▸ **Data entries**:
════════

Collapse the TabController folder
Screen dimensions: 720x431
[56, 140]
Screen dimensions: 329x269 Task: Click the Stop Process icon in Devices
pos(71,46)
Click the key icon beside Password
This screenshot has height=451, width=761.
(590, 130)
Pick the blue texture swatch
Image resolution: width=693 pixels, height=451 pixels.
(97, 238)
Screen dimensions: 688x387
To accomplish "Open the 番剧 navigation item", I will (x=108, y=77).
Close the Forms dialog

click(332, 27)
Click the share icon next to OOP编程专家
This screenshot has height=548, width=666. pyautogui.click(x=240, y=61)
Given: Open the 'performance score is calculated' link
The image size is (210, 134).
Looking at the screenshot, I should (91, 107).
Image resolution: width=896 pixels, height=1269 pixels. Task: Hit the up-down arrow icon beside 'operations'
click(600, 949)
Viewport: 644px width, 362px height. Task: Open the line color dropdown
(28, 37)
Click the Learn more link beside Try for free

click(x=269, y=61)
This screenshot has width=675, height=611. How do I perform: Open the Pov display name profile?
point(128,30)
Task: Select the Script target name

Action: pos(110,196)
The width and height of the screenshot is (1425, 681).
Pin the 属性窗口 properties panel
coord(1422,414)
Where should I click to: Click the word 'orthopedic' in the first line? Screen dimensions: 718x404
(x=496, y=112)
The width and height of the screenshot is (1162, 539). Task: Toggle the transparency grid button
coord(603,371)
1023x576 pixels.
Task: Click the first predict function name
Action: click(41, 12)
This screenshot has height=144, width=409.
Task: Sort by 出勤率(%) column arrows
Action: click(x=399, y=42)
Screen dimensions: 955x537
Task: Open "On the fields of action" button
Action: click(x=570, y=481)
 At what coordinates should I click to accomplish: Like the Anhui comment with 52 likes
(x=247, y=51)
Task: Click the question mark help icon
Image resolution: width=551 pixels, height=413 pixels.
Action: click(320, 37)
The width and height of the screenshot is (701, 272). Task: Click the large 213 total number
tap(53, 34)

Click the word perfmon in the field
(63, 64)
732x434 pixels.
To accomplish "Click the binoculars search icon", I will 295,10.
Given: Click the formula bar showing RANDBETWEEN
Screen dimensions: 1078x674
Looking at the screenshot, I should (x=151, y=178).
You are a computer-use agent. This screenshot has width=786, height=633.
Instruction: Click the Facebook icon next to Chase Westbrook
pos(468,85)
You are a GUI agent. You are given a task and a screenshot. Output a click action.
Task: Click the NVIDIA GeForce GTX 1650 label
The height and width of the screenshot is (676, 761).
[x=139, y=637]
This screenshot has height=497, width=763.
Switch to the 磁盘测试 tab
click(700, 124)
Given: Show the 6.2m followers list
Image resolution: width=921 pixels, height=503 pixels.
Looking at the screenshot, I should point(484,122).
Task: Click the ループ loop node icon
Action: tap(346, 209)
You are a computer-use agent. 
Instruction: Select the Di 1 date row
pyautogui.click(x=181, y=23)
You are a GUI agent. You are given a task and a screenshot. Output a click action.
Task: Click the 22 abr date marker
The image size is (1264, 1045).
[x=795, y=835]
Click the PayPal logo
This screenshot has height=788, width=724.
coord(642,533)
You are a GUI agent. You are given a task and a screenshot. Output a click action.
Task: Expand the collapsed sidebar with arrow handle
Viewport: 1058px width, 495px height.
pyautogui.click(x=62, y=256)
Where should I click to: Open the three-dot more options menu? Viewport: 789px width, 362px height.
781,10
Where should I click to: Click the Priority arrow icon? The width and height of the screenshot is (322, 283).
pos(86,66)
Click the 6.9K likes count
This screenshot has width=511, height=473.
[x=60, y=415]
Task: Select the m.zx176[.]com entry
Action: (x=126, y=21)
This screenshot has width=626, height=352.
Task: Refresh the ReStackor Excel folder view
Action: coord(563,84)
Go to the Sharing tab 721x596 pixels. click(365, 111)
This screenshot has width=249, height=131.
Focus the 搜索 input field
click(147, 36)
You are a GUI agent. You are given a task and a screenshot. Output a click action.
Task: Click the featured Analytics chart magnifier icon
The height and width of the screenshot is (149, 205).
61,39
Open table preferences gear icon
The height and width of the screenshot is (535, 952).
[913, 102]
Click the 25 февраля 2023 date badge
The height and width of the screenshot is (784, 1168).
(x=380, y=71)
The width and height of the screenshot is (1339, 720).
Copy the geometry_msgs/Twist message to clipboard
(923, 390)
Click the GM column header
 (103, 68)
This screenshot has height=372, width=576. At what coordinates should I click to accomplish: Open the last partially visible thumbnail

════════

▸ **Your goal**: Output every line of the data entries above as a numbered list, omitting the blank lines.

▸ **Task answer**:
1. Collapse the TabController folder
2. Screen dimensions: 720x431
3. [56, 140]
4. Screen dimensions: 329x269 Task: Click the Stop Process icon in Devices
5. pos(71,46)
6. Click the key icon beside Password
7. This screenshot has height=451, width=761.
8. (590, 130)
9. Pick the blue texture swatch
10. Image resolution: width=693 pixels, height=451 pixels.
11. (97, 238)
12. Screen dimensions: 688x387
13. To accomplish "Open the 番剧 navigation item", I will (x=108, y=77).
14. Close the Forms dialog
15. click(332, 27)
16. Click the share icon next to OOP编程专家
17. This screenshot has height=548, width=666. pyautogui.click(x=240, y=61)
18. Given: Open the 'performance score is calculated' link
19. The image size is (210, 134).
20. Looking at the screenshot, I should (91, 107).
21. Image resolution: width=896 pixels, height=1269 pixels. Task: Hit the up-down arrow icon beside 'operations'
22. click(600, 949)
23. Viewport: 644px width, 362px height. Task: Open the line color dropdown
24. (28, 37)
25. Click the Learn more link beside Try for free
26. click(x=269, y=61)
27. This screenshot has width=675, height=611. How do I perform: Open the Pov display name profile?
28. point(128,30)
29. Task: Select the Script target name
30. Action: pos(110,196)
31. The width and height of the screenshot is (1425, 681).
32. Pin the 属性窗口 properties panel
33. coord(1422,414)
34. Where should I click to: Click the word 'orthopedic' in the first line? Screen dimensions: 718x404
35. (x=496, y=112)
36. The width and height of the screenshot is (1162, 539). Task: Toggle the transparency grid button
37. coord(603,371)
38. 1023x576 pixels.
39. Task: Click the first predict function name
40. Action: click(41, 12)
41. This screenshot has height=144, width=409.
42. Task: Sort by 出勤率(%) column arrows
43. Action: click(x=399, y=42)
44. Screen dimensions: 955x537
45. Task: Open "On the fields of action" button
46. Action: click(x=570, y=481)
47.  At what coordinates should I click to accomplish: Like the Anhui comment with 52 likes
48. (x=247, y=51)
49. Task: Click the question mark help icon
50. Image resolution: width=551 pixels, height=413 pixels.
51. Action: click(320, 37)
52. The width and height of the screenshot is (701, 272). Task: Click the large 213 total number
53. tap(53, 34)
54. Click the word perfmon in the field
55. (63, 64)
56. 732x434 pixels.
57. To accomplish "Click the binoculars search icon", I will 295,10.
58. Given: Click the formula bar showing RANDBETWEEN
59. Screen dimensions: 1078x674
60. Looking at the screenshot, I should (x=151, y=178).
61. You are a computer-use agent. This screenshot has width=786, height=633.
62. Instruction: Click the Facebook icon next to Chase Westbrook
63. pos(468,85)
64. You are a GUI agent. You are given a task and a screenshot. Output a click action.
65. Task: Click the NVIDIA GeForce GTX 1650 label
66. The height and width of the screenshot is (676, 761).
67. [x=139, y=637]
68. This screenshot has height=497, width=763.
69. Switch to the 磁盘测试 tab
70. click(700, 124)
71. Given: Show the 6.2m followers list
72. Image resolution: width=921 pixels, height=503 pixels.
73. Looking at the screenshot, I should point(484,122).
74. Task: Click the ループ loop node icon
75. Action: tap(346, 209)
76. You are a computer-use agent. 
77. Instruction: Select the Di 1 date row
78. pyautogui.click(x=181, y=23)
79. You are a GUI agent. You are given a task and a screenshot. Output a click action.
80. Task: Click the 22 abr date marker
81. The image size is (1264, 1045).
82. [x=795, y=835]
83. Click the PayPal logo
84. This screenshot has height=788, width=724.
85. coord(642,533)
86. You are a GUI agent. You are given a task and a screenshot. Output a click action.
87. Task: Expand the collapsed sidebar with arrow handle
88. Viewport: 1058px width, 495px height.
89. pyautogui.click(x=62, y=256)
90. Where should I click to: Open the three-dot more options menu? Viewport: 789px width, 362px height.
91. 781,10
92. Where should I click to: Click the Priority arrow icon? The width and height of the screenshot is (322, 283).
93. pos(86,66)
94. Click the 6.9K likes count
95. This screenshot has width=511, height=473.
96. [x=60, y=415]
97. Task: Select the m.zx176[.]com entry
98. Action: (x=126, y=21)
99. This screenshot has width=626, height=352.
100. Task: Refresh the ReStackor Excel folder view
101. Action: coord(563,84)
102. Go to the Sharing tab 721x596 pixels. click(365, 111)
103. This screenshot has width=249, height=131.
104. Focus the 搜索 input field
105. click(147, 36)
106. You are a GUI agent. You are given a task and a screenshot. Output a click action.
107. Task: Click the featured Analytics chart magnifier icon
108. The height and width of the screenshot is (149, 205).
109. 61,39
110. Open table preferences gear icon
111. The height and width of the screenshot is (535, 952).
112. [913, 102]
113. Click the 25 февраля 2023 date badge
114. The height and width of the screenshot is (784, 1168).
115. (x=380, y=71)
116. The width and height of the screenshot is (1339, 720).
117. Copy the geometry_msgs/Twist message to clipboard
118. (923, 390)
119. Click the GM column header
120.  (103, 68)
121. This screenshot has height=372, width=576. At what coordinates should I click to accomplish: Open the last partially visible thumbnail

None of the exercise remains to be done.